┌─ Data provided

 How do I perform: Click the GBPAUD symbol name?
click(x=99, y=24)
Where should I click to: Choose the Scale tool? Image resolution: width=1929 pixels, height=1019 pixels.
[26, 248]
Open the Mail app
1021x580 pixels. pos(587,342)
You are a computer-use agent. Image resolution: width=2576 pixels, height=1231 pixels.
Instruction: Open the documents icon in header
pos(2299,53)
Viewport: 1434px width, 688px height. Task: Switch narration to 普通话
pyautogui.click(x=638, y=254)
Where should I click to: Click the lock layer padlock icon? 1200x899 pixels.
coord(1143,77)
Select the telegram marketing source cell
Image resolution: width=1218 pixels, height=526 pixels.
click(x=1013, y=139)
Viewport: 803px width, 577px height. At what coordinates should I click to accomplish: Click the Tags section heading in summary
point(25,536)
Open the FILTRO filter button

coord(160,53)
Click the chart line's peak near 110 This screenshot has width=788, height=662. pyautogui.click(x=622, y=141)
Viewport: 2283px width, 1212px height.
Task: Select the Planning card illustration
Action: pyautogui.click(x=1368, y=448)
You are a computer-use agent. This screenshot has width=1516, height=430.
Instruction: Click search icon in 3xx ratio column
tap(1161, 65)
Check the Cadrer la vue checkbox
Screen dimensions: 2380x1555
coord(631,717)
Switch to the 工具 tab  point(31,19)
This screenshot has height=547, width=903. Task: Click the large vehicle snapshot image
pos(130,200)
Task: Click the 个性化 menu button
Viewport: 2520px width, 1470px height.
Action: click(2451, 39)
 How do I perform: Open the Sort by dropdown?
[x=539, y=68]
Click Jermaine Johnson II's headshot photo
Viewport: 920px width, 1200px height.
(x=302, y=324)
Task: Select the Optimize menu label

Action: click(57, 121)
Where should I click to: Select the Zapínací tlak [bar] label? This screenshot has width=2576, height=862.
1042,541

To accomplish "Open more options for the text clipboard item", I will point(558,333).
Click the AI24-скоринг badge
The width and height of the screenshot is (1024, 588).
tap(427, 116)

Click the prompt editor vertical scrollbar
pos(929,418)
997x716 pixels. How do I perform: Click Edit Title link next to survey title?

└─

**Problem details**
Lay out every line of the entries above as a Markdown table with two columns, No. and Text. Number the rows in order and leave out blank lines.

**Result**
| No. | Text |
|---|---|
| 1 |  How do I perform: Click the GBPAUD symbol name? |
| 2 | click(x=99, y=24) |
| 3 | Where should I click to: Choose the Scale tool? Image resolution: width=1929 pixels, height=1019 pixels. |
| 4 | [26, 248] |
| 5 | Open the Mail app |
| 6 | 1021x580 pixels. pos(587,342) |
| 7 | You are a computer-use agent. Image resolution: width=2576 pixels, height=1231 pixels. |
| 8 | Instruction: Open the documents icon in header |
| 9 | pos(2299,53) |
| 10 | Viewport: 1434px width, 688px height. Task: Switch narration to 普通话 |
| 11 | pyautogui.click(x=638, y=254) |
| 12 | Where should I click to: Click the lock layer padlock icon? 1200x899 pixels. |
| 13 | coord(1143,77) |
| 14 | Select the telegram marketing source cell |
| 15 | Image resolution: width=1218 pixels, height=526 pixels. |
| 16 | click(x=1013, y=139) |
| 17 | Viewport: 803px width, 577px height. At what coordinates should I click to accomplish: Click the Tags section heading in summary |
| 18 | point(25,536) |
| 19 | Open the FILTRO filter button |
| 20 | coord(160,53) |
| 21 | Click the chart line's peak near 110 This screenshot has width=788, height=662. pyautogui.click(x=622, y=141) |
| 22 | Viewport: 2283px width, 1212px height. |
| 23 | Task: Select the Planning card illustration |
| 24 | Action: pyautogui.click(x=1368, y=448) |
| 25 | You are a computer-use agent. This screenshot has width=1516, height=430. |
| 26 | Instruction: Click search icon in 3xx ratio column |
| 27 | tap(1161, 65) |
| 28 | Check the Cadrer la vue checkbox |
| 29 | Screen dimensions: 2380x1555 |
| 30 | coord(631,717) |
| 31 | Switch to the 工具 tab  point(31,19) |
| 32 | This screenshot has height=547, width=903. Task: Click the large vehicle snapshot image |
| 33 | pos(130,200) |
| 34 | Task: Click the 个性化 menu button |
| 35 | Viewport: 2520px width, 1470px height. |
| 36 | Action: click(2451, 39) |
| 37 |  How do I perform: Open the Sort by dropdown? |
| 38 | [x=539, y=68] |
| 39 | Click Jermaine Johnson II's headshot photo |
| 40 | Viewport: 920px width, 1200px height. |
| 41 | (x=302, y=324) |
| 42 | Task: Select the Optimize menu label |
| 43 | Action: click(57, 121) |
| 44 | Where should I click to: Select the Zapínací tlak [bar] label? This screenshot has width=2576, height=862. |
| 45 | 1042,541 |
| 46 | To accomplish "Open more options for the text clipboard item", I will point(558,333). |
| 47 | Click the AI24-скоринг badge |
| 48 | The width and height of the screenshot is (1024, 588). |
| 49 | tap(427, 116) |
| 50 | Click the prompt editor vertical scrollbar |
| 51 | pos(929,418) |
| 52 | 997x716 pixels. How do I perform: Click Edit Title link next to survey title? |